"""

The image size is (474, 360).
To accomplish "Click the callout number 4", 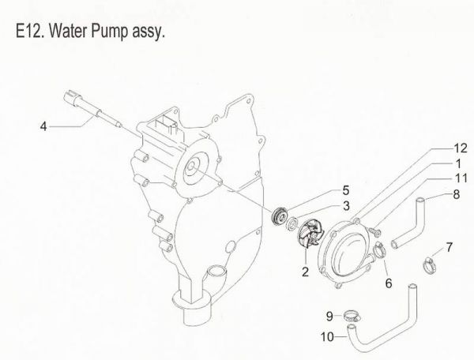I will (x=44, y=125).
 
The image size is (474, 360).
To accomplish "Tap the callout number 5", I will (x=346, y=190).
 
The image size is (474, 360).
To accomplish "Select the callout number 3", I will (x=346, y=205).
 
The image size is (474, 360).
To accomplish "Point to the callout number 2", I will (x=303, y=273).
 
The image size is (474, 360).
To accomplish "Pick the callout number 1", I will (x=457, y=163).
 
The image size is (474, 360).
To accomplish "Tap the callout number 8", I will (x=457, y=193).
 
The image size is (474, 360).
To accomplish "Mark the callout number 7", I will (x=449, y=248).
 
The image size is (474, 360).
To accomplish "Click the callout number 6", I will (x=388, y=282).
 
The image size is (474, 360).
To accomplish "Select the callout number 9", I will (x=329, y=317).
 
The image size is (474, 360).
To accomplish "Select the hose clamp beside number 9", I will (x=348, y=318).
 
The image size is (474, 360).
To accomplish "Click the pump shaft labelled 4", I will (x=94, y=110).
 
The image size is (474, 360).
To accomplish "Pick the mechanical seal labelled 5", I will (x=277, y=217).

"""
"""

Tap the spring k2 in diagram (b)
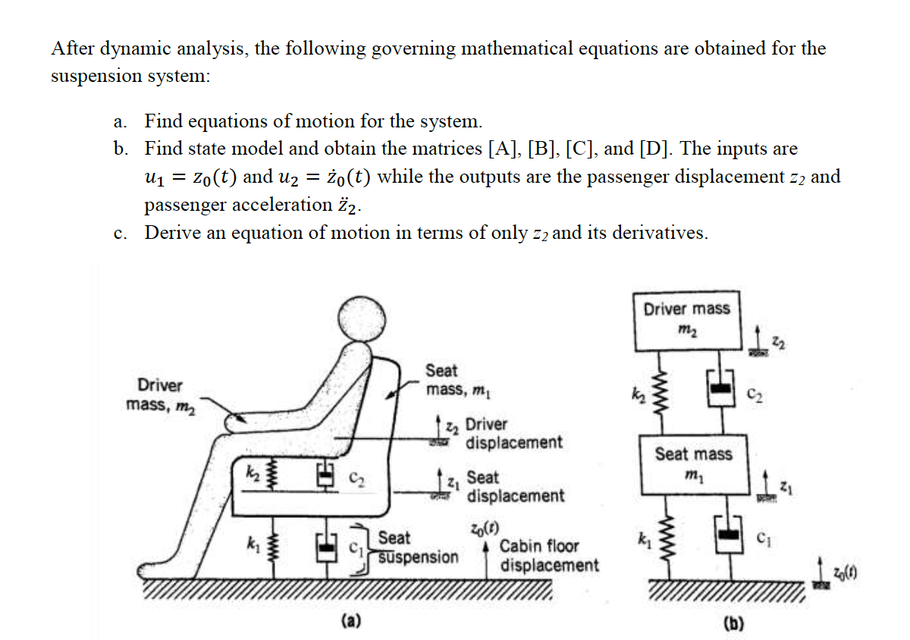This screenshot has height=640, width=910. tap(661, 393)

"""
"""

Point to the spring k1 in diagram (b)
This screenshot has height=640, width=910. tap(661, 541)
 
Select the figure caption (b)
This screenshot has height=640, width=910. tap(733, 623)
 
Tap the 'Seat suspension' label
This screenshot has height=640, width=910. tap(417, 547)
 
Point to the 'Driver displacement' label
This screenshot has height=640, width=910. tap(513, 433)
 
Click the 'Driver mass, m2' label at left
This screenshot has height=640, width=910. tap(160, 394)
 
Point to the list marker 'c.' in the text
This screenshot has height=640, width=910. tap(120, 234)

"""

Given request »
Copy the items word for word, from the line containing "Select the figure caption (b)" through the line containing "This screenshot has height=640, width=910. tap(160, 394)", with both of those lines included.

Output »
Select the figure caption (b)
This screenshot has height=640, width=910. tap(733, 623)
 
Tap the 'Seat suspension' label
This screenshot has height=640, width=910. tap(417, 547)
 
Point to the 'Driver displacement' label
This screenshot has height=640, width=910. tap(513, 433)
 
Click the 'Driver mass, m2' label at left
This screenshot has height=640, width=910. tap(160, 394)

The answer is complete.